Microsoft Unveils MAI-Transcribe-1, Its Own Speech-to-Text Model
MAI-Transcribe-1 is now in public preview on Microsoft Foundry—and Microsoft claims it outperforms Whisper, GPT-Transcribe, and Gemini Flash

Microsoft’s AI division has been notably active in building out its first-party portfolio. It has developed everything from foundation models and vision capabilities to speech and image generation and diagnostic orchestration. Now, the company is adding another piece: MAI-Transcribe-1, a multilingual speech-to-text model that’s now available in public preview on Microsoft Foundry.
MAI-Transcribe-1 is trained on a diverse mix of human-curated transcripts and machine-transcribed data. Microsoft touts it as designed to handle “challenging” recording conditions, claiming it can minimize background noise, adjust for low-quality audio, and manage overlapping speech. The model is built on a transformer-based text decoder with a bidirectional audio encoder and supports a maximum audio length of 200 MB.
Initially, it can produce high-quality batch transcripts based on MP3, WAV, and FLAC files. However, in the future, Microsoft says MAI-Transcribe-1 will support diarization, which identifies and separates speakers in a recording; contextual biasing, which helps the model prioritize domain-specific terminology and proper nouns; and streaming, which processes and outputs text in real-time as audio comes in.
It’s also a global offering that can understand 25 languages, including English, French, German, Italian, Spanish, Hindi, Portuguese, Czech, Danish, Finnish, Hungarian, Dutch, Polish, Romanian, Swedish, Japanese, Korean, Chinese, Arabic, Indonesian, Russian, Thai, Turkish, and Vietnamese. That’s a much smaller number compared to OpenAI’s Whisper model, which launched with 99 languages. Nevertheless, it appears MAI-Transcribe-1 is optimized for usage in products with a global reach.
Tested against the FLEURS speech benchmark, MAI-Transcribe-1 reportedly outperforms several leading models, including Whisper-large-v3, GPT-Transcribe, Scribe v2, and Google Gemini 3.1 Flash. It also posts the lowest Word Error Rate (3.8 percent) among its competitors, according to Microsoft.
While MAI-Transcribe-1 is already powering voice mode in Microsoft Copilot, the company emphasizes that there are many other viable use cases, including live captioning, call center transcriptions, video subtitling, accessibility, e-learning, media archiving, and market research.
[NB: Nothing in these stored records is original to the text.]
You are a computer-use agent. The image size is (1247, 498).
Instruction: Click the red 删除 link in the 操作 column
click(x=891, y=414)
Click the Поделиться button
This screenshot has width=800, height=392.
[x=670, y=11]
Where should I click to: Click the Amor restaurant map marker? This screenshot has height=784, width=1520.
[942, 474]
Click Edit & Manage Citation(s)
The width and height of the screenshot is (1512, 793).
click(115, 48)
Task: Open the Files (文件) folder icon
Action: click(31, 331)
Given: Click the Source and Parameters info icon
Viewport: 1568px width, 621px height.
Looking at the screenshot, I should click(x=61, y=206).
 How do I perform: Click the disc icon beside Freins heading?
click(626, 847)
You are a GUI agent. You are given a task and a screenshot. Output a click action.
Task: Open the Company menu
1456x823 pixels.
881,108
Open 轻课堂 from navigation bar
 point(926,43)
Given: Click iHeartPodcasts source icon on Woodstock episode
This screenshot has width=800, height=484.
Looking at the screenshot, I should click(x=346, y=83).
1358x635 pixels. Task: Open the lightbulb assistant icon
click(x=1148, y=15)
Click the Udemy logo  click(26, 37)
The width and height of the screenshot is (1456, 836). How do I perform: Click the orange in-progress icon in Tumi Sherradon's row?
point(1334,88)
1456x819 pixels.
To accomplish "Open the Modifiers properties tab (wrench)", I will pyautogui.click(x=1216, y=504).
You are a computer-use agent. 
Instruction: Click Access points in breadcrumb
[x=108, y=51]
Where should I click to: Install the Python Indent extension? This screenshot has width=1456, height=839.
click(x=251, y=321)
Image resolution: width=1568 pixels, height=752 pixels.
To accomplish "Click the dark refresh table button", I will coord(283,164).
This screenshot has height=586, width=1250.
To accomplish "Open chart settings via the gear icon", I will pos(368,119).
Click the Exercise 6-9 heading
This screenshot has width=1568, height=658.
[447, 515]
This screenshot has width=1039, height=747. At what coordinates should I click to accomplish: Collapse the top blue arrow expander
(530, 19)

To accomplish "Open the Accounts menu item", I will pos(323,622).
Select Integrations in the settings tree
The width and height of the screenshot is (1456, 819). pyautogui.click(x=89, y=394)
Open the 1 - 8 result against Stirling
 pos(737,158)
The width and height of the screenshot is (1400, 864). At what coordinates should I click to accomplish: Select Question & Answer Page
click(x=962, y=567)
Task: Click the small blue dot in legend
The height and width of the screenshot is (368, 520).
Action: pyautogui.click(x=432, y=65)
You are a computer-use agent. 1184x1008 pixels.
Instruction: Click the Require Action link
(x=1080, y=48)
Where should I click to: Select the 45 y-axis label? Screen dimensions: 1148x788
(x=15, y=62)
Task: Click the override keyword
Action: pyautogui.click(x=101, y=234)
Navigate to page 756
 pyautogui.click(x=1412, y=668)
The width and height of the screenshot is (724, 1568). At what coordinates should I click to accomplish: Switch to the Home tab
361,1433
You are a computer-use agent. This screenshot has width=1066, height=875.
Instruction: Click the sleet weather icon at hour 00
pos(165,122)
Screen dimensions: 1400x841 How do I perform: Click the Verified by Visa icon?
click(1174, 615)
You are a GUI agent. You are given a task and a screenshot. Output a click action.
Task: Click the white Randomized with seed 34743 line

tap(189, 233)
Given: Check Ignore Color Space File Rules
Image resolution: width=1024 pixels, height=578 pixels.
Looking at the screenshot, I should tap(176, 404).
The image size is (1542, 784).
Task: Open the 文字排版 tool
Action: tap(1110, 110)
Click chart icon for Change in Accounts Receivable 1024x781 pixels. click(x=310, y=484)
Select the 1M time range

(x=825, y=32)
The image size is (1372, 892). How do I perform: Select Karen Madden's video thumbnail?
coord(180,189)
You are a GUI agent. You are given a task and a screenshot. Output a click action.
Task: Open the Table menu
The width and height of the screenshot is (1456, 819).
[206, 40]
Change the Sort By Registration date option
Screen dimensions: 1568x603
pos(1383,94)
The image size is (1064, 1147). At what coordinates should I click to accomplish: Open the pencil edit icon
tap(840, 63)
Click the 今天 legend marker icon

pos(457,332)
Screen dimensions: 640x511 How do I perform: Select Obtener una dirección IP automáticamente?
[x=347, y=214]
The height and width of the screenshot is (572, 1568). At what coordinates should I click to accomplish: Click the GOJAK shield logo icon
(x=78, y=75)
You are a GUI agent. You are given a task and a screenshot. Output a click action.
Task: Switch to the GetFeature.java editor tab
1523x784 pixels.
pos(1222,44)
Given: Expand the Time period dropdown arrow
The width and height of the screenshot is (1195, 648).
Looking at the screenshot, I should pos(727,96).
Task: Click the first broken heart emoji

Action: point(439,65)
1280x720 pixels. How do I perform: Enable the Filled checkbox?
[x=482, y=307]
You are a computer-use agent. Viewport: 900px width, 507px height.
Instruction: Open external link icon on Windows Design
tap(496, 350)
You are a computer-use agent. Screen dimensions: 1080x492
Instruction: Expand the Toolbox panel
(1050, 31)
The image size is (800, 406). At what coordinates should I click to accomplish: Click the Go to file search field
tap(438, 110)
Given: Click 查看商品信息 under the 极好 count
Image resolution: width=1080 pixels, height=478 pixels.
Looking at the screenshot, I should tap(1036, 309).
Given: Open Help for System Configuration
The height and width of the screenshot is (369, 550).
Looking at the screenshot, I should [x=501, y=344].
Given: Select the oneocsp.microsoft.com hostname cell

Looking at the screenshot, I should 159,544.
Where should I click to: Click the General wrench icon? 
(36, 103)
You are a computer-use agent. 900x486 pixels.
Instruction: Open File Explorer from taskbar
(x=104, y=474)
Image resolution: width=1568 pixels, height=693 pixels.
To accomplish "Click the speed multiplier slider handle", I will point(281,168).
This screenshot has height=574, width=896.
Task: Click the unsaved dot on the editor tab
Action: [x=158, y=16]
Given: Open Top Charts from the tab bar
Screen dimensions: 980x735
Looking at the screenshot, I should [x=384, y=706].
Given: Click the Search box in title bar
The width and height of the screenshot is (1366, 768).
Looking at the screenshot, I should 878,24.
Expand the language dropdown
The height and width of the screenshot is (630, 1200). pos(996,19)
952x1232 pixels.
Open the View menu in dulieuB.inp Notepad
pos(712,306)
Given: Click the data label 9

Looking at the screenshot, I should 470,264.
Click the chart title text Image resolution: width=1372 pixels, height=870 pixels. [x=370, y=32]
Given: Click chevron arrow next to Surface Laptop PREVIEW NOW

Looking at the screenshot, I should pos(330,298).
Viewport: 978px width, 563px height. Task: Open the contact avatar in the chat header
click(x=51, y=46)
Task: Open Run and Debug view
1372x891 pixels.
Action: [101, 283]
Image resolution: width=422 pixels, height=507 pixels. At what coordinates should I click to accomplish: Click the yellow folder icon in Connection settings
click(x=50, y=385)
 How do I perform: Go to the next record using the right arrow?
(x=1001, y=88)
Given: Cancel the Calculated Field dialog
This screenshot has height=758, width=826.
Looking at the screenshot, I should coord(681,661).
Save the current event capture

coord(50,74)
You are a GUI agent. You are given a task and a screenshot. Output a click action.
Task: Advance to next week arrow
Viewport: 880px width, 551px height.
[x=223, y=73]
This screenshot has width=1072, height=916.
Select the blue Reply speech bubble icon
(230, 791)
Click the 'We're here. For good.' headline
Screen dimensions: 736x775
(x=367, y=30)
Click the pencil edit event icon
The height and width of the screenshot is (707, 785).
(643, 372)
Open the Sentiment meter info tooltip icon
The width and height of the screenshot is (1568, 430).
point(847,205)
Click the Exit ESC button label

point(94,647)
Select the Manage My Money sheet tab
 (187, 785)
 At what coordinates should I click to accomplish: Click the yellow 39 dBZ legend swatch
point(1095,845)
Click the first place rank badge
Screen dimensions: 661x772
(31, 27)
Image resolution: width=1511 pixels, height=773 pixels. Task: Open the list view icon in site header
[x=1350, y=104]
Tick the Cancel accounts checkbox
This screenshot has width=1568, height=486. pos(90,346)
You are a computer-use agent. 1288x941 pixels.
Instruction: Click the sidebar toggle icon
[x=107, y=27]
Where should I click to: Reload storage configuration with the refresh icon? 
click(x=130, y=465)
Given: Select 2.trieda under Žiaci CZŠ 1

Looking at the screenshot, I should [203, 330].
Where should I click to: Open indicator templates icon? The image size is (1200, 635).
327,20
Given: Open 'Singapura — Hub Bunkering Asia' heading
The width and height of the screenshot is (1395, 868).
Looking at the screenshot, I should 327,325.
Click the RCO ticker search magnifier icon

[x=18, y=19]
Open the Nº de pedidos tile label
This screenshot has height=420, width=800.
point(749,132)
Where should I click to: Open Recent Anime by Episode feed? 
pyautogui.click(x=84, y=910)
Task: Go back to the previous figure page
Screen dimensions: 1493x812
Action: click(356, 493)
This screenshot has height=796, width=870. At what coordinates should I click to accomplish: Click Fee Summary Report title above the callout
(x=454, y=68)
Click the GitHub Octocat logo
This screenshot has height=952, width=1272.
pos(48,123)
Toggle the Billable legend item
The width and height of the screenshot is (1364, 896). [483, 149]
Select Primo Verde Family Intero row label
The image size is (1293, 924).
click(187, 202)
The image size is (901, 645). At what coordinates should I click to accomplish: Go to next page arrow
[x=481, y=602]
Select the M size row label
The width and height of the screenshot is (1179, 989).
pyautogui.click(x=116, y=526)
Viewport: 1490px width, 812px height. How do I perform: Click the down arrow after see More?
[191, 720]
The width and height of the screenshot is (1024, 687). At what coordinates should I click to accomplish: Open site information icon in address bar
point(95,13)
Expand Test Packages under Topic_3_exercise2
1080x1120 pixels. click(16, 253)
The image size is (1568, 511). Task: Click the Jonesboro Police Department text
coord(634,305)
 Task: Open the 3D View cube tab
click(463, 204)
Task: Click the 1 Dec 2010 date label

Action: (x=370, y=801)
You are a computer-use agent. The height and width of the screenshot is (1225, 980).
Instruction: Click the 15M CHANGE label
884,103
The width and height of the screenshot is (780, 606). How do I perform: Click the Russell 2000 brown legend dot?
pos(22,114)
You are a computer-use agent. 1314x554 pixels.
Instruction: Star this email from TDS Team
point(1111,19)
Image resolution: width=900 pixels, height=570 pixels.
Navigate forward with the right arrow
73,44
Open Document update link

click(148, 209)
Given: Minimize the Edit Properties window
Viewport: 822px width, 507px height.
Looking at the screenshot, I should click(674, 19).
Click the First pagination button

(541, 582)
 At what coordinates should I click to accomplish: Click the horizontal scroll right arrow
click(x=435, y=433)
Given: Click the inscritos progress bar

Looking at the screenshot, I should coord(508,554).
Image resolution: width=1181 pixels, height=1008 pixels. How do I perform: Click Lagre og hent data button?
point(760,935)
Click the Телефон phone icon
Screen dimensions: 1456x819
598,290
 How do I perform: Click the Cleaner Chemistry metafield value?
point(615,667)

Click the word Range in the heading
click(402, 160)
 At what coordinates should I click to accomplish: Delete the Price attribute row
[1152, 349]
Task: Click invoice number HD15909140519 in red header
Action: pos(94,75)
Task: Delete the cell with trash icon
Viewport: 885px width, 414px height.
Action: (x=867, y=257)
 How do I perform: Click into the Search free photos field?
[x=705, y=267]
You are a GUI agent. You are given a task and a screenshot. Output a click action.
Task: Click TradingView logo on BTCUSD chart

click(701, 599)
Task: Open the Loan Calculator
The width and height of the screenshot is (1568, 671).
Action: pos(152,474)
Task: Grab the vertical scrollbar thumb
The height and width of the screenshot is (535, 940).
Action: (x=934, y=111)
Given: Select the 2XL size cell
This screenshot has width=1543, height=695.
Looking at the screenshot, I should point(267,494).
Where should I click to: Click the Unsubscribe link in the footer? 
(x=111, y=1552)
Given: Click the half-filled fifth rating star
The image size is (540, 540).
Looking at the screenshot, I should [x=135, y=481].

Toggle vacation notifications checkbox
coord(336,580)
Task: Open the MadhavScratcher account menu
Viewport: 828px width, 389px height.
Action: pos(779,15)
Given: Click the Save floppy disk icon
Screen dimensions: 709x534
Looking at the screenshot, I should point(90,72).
The model is also flexible enough to run wherever developers want, either in the cloud or on-premises.
A demo of MAI-Transcribe-1 is live today on the Microsoft AI Playground, where users can test the model by recording audio directly or uploading a file up to 10 MB.

And there’s also one other piece of news: Microsoft is featuring its voice model, MAI-Voice-1, and its newly-released MAI-Image-2 image generation model in Microsoft Foundry alongside MAI-Transcribe-1. Developers today can use any or all of these three models in their applications.
The company is also sharing the cost of using them—for MAI-Voice-1, pricing starts at $22 per million characters, while for MAI-Image-2, it starts at $5 per million tokens for text input and $33 per million tokens for image output. As for MAI-Transcribe-1, a company spokesperson tells The AI Economy that it will cost $0.36 per hour of audio.
“At Microsoft AI, we’re building Humanist AI,” Mustafa Suleyman, the division’s head, writes in a blog post. “We have a distinct view when creating our AI models—putting humans at the center, optimizing for how people actually communicate, training for practical use.” He promises that Microsoft AI will soon release more models not only in Foundry but also in the company’s own products.
Updated on 4/2/2026: This post has been revised to reflect the actual cost of MAI-Transcribe-1, as reported by a Microsoft spokesperson.